Gut möglich also, dass einer der beiden Stürmer Leipzigs sich mehr um das Zentrum kümmern muss. Das würde allerdings die Gefahr im Konter reduzieren. Hasenhüttl wird hier mit der individuellen Qualität der Bayern konfrontiert, die schon so manchen ambitionierten Gegner erdrückt hat.
Gerade dies sollte bei allen taktischen Überlegen nicht aus dem Hinterkopf verschwinden. Leipzigs riskantes Spiel gegen den Ball bietet enormes Potenzial, steht allerdings auf wackligen Beinen. Können diese attackiert werden, gerät das Team ins Wanken. Und die Bayern können das allein durch ihre individuelle Qualität sehr schnell.
Das Personal
Dieser Artikel ging an bestimmten Stellen von Besetzungen aus, die noch nicht garantiert sind. Der Ausfall von Jerome Boateng wiegt schwer für den FC Bayern, hätte dieser doch dem schnellen Werner Paroli bieten können und wäre gleichzeitig ein wichtiger Faktor für den Aufbau gewesen. Javi Martinez verkörpert den Spielaufbau nicht auf derart hohem Niveau.
Für Xabi Alonso spricht die defensive Stärke, dafür hat er gelegentlich Probleme unter Druck und mit der Geschwindigkeit im Konter. Die Frage Arturo Vidal oder Philipp Lahm könnte entscheidend sein? Da kaum ein anderer Bayern-Spieler derart kluge Entscheidungen unter Druck trifft wie Lahm könnte dieser Thiago im Mittelfeld unterstützen. Vidal dagegen hätte mehr körperliche Präsenz zu bieten - etwa wenn Ancelotti damit plant, das Zentrum konsequent auszulassen.

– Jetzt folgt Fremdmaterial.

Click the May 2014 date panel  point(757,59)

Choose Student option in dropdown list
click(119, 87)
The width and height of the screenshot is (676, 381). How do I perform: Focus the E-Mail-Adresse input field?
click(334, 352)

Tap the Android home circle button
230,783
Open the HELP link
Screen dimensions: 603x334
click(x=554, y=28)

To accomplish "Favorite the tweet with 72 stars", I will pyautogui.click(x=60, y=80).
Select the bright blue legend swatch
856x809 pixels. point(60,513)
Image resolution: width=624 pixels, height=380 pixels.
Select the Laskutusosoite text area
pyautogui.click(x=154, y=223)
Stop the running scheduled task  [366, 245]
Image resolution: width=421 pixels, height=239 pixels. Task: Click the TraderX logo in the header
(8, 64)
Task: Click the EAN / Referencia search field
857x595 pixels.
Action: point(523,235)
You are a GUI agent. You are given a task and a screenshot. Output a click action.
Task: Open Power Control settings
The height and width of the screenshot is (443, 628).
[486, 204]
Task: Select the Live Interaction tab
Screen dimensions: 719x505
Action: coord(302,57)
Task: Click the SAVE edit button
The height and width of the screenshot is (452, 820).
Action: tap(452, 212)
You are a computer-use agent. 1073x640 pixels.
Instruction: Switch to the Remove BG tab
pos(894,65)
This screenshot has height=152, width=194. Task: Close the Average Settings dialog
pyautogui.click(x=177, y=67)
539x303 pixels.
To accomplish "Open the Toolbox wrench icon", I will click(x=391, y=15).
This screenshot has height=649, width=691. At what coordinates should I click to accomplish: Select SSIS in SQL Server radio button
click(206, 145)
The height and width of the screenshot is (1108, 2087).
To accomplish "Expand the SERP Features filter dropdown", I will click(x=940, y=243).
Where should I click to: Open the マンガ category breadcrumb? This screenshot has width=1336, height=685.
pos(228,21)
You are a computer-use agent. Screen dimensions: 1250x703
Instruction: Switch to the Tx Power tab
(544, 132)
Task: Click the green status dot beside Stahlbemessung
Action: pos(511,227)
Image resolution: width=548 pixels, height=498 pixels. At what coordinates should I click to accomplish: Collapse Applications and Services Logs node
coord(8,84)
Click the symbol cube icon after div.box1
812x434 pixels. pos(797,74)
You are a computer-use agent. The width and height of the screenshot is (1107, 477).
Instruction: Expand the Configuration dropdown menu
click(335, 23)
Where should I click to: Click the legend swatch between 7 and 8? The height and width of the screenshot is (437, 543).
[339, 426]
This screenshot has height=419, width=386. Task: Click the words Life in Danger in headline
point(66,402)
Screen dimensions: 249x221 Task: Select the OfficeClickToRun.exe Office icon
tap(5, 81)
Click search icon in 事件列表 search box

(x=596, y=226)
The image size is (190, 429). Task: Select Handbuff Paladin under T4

Lahm im Mittelfeld macht den Platz frei für Kimmich, der seine Rolle wie gegen Leverkusen interpretieren könnte. Hoch und offensiv, dabei aber immer mit Blick für das Zentrum. So kann er vorstoßen und seine Kopfballstärke ebenso einbringen, wie seine Intelligenz und defensive Stärke im Verhindern von Kontern.
Leipzig bangt noch um Naby Keita und Marcel Halstenberg. Ilsanker muss wohl für Marvin Compper zurück in die Innenverteidigung, die neue Sechs könnten Dominik Kaiser und Diego Demme bilden. Links würde Bernardo nach 90 Minuten gegen die Hertha starten. Insgesamt nicht die besten Vorzeichen.